D. C. Weiser is the author of many works of poetry, fiction and nonfiction, including a satire of American exceptionalism Crash Dummies and a memoir Allegory: A Child of the Sixties. After working as a community editor for New Letters Magazine, he was a regular columnist for The Kansas City Business Journal, and recorded weekly book reviews for KCUR. “Tzytzyan Ysalane” won first prize for prose fiction at the 2004 Chicago Printers Row Book Fair. Recent work has appeared in San Francisco’s The Five-Two: Crime Poetry Weekly and The Hungry Chimera. He has read his work at the Writers Place, Uptown Arts Bar, and Westminster College.
After working as a community editor for New Letters, D. C. Weiser was a regular columnist for The Kansas City Business Journal and weekly book reviewer for NPR affiliate station KCUR. An excerpt from his satire Crash Dummies, “Tzytzyan Ysalane,” won first prize for prose fiction at the 2004 Chicago Printers Row Book Fair. His adventure-romance “The Last Whale” appeared in the premiere issue of The Hungry Chimera March 1, 2017.

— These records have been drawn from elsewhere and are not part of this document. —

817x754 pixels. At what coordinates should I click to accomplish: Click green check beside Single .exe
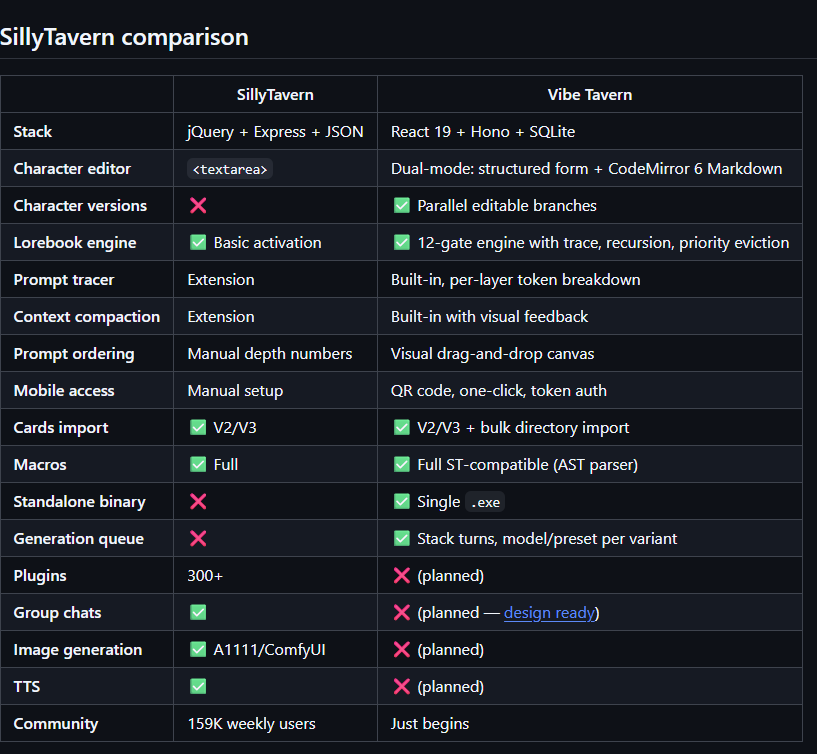point(402,501)
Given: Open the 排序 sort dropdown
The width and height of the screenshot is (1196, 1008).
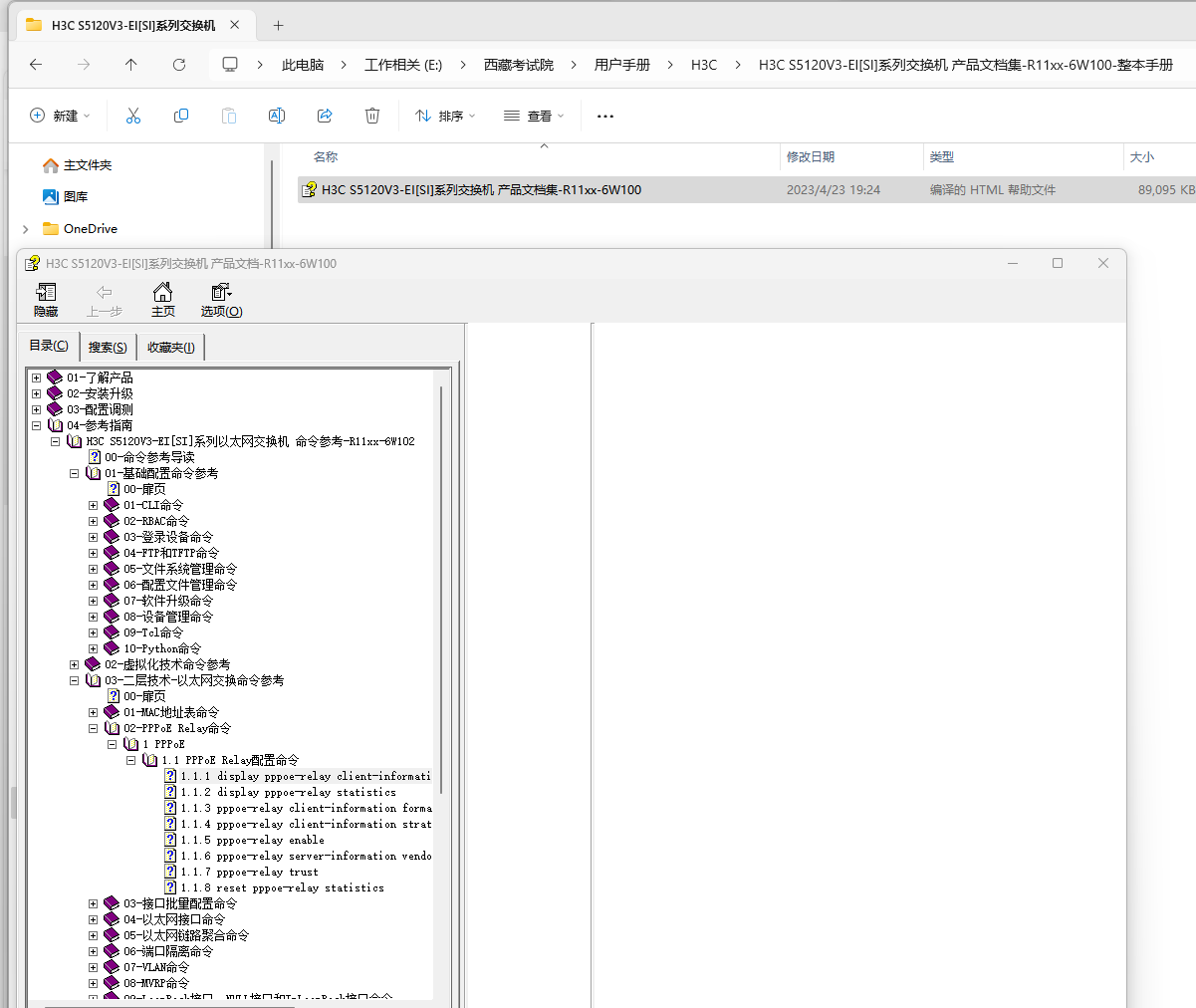Looking at the screenshot, I should tap(445, 117).
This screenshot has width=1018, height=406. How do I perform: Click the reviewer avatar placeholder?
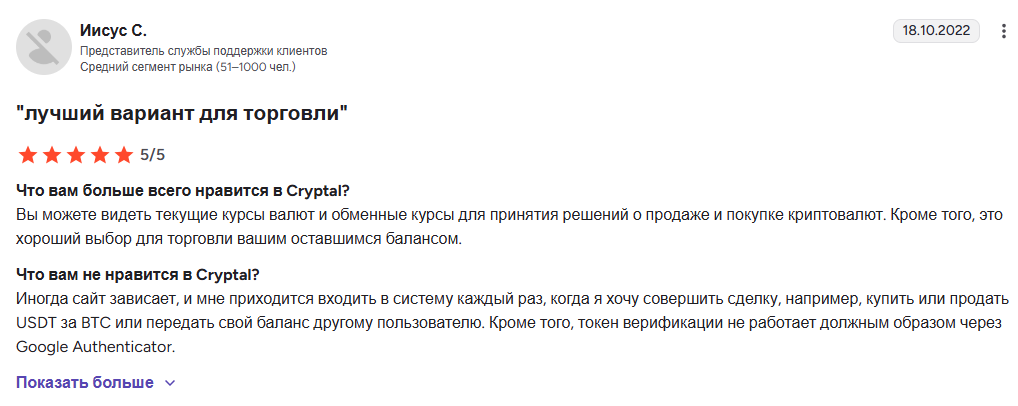(43, 47)
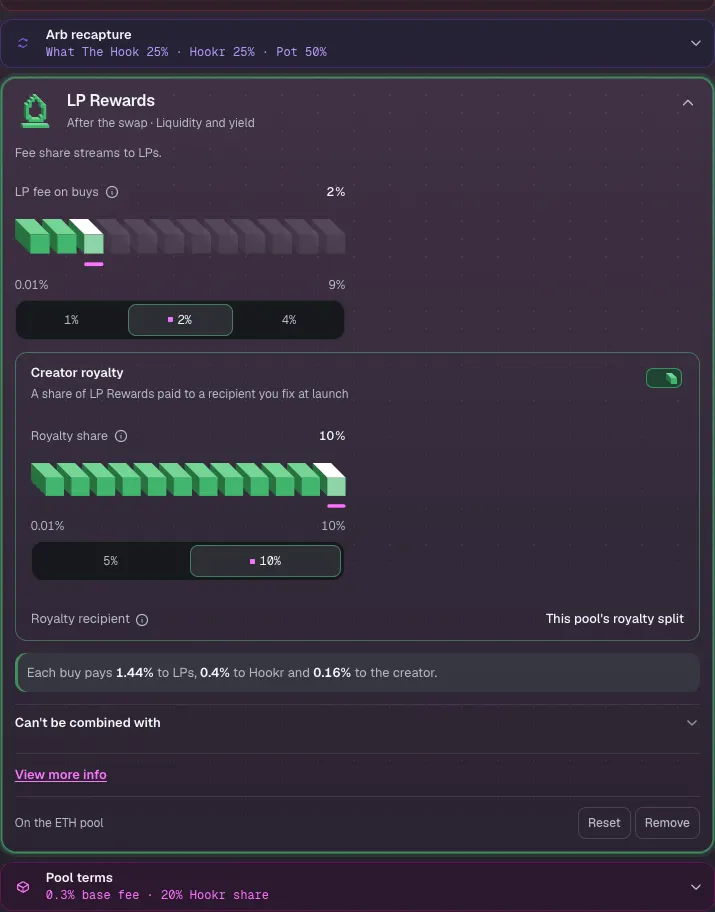This screenshot has width=715, height=912.
Task: Show Royalty share info tooltip icon
Action: coord(121,436)
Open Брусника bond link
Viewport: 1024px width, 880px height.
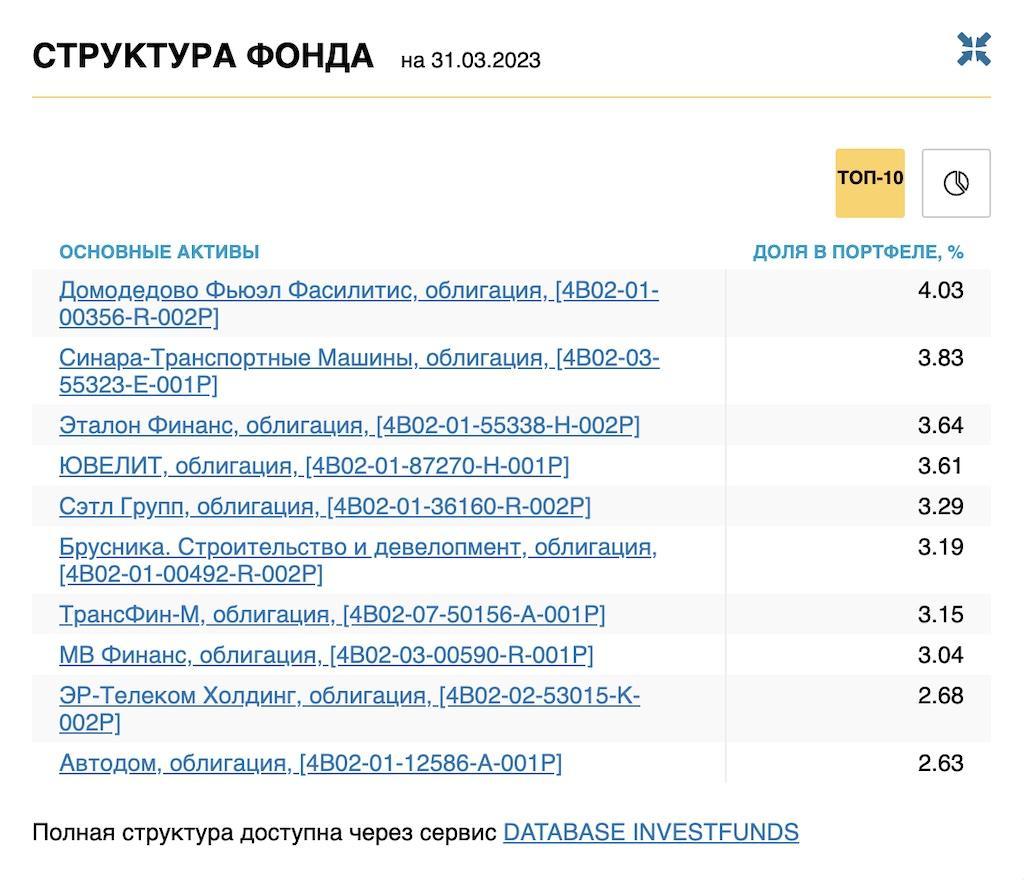pyautogui.click(x=357, y=548)
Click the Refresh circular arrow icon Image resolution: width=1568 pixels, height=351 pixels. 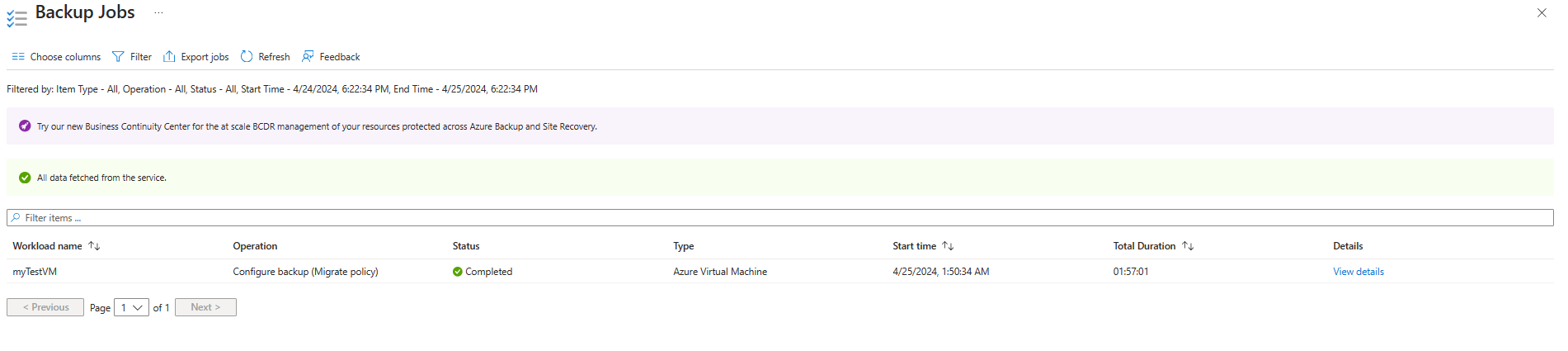(x=247, y=57)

The Song of Strawberry is more than a poetry reading…A Celebration of Life, Love, Humor, Romance, Mystery, Magic and the Power of Luminous Speech to Enchant and Reveal Sublime Reality . . . on the Cusp of All Hallows’ Eve. Experience of a Lifetime! Great Fun for All. Possibly Edifying.”

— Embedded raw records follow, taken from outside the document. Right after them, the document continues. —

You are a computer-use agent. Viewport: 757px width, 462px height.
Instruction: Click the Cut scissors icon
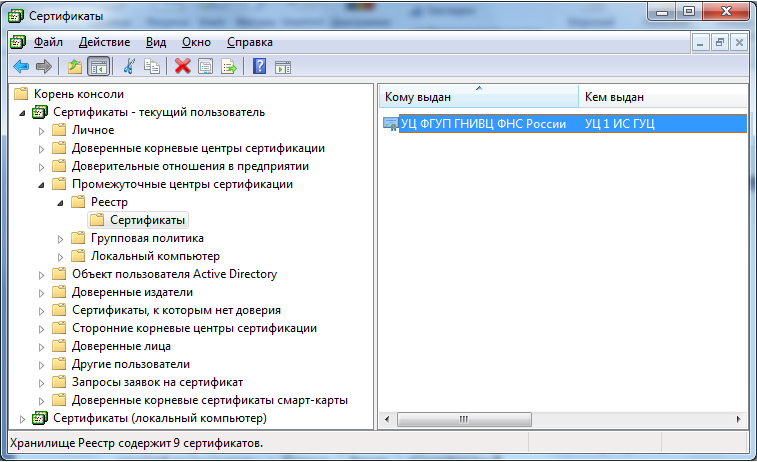click(129, 67)
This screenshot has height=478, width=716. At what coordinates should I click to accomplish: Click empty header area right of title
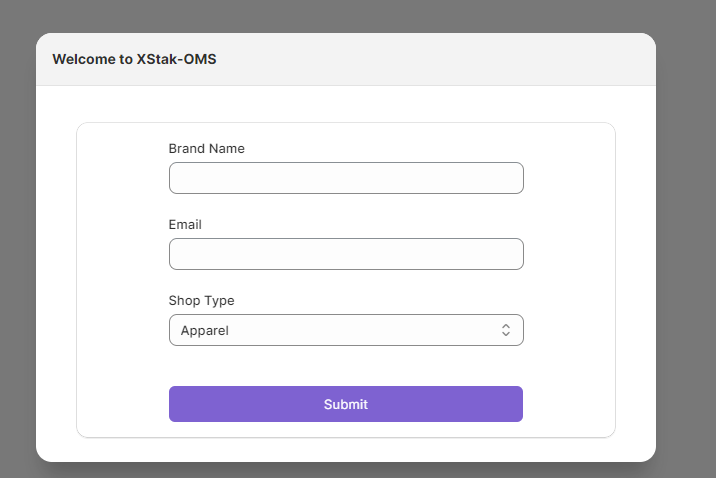pos(450,59)
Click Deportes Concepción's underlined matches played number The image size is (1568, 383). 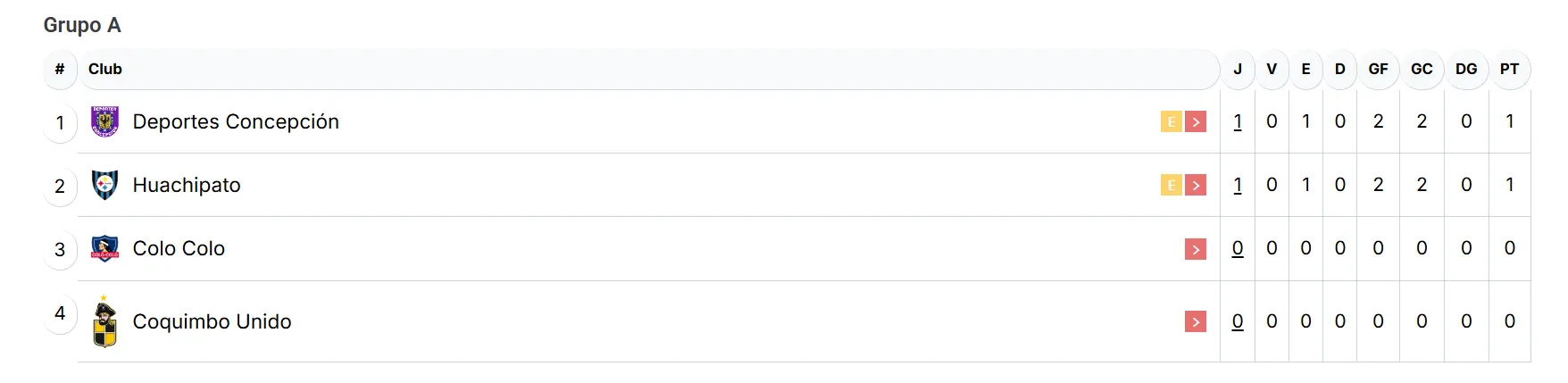(1238, 121)
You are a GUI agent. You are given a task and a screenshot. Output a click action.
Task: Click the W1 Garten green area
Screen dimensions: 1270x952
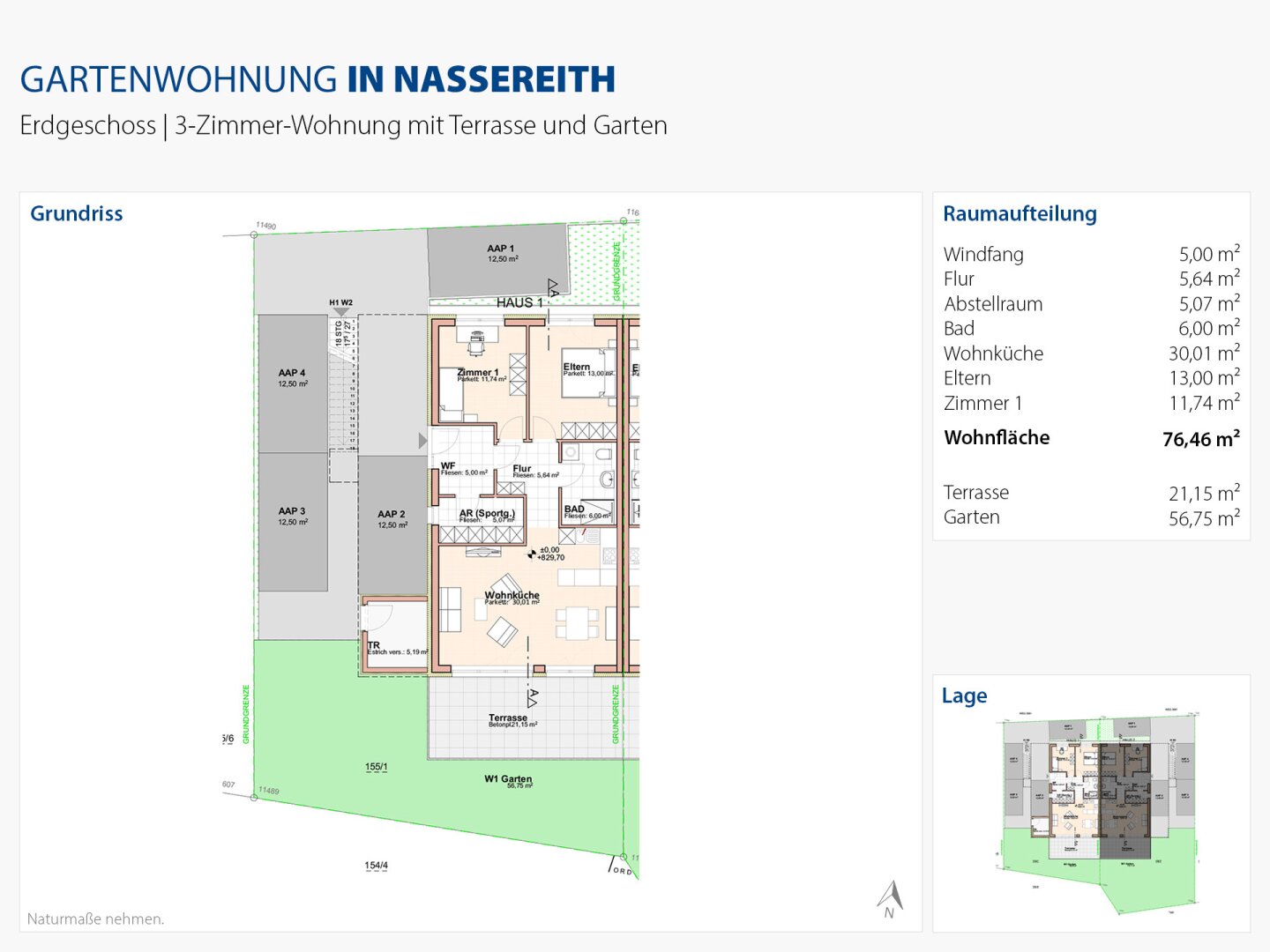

Saturday, October 27 Uptown Arts Bar 7:00 to 9:00 PM
UMKC Theater Arts graduate Chelsey Tighe (“The Complete Works of William Shakespeare—Abridged”) and will be performing a retrospective of Weiser’s poetry.

Stephen Pruitt and Mary Settle Pruitt- “The Tree” is a wonderfully redemptive film that has played at film festivals around the nation (including two Academy Award qualifiers), and was described by one critic as “a gentle, unforgettable work of wonder.” We have also recently completed on the final edit of our next feature film, “The Land,” which was almost exclusively shot within the radio reach of KKFI’s listeners. That film deals with issues involving depression and suicide in rural America, and asks (and answers) the question asked by so many: “Are we more than what we do for a living?” Here is a link to one of the music video montages (which occurs near the end of the film as our couple prepares to be evicted from their family farm):

An official selection of 23 film festivals around the country and the winner of five Best Feature and Audience Choice awards, The Tree follows three days in the life of 88-year-old Dorothy Thorp (astonishingly played by former Guiding Light soap opera actress Joicie Appell) as she drives from Kansas to Indiana on US Route 40 to reunite with her oldest and dearest friend. Inspired by the relationship between the director’s mother and her childhood best friend (tenderly recreated by 9-year-olds Caroline Kelley and Sydney Hendricks), The Tree “tackles important issues involving aging and independence, yet does so in a way that is remarkably universal and deeply intimate.”

Co-starring husband-wife actors Paul Fellers and Laura Kirk (American Honey) as Dorothy’s next-door neighbors, Christie Courville as a remorseful waitress, and Kip Niven (Magnum Force) in an emotional performance as a homeless Vietnam veteran, The Tree is a beautiful reminder that sometimes the road back home takes the journey of a lifetime.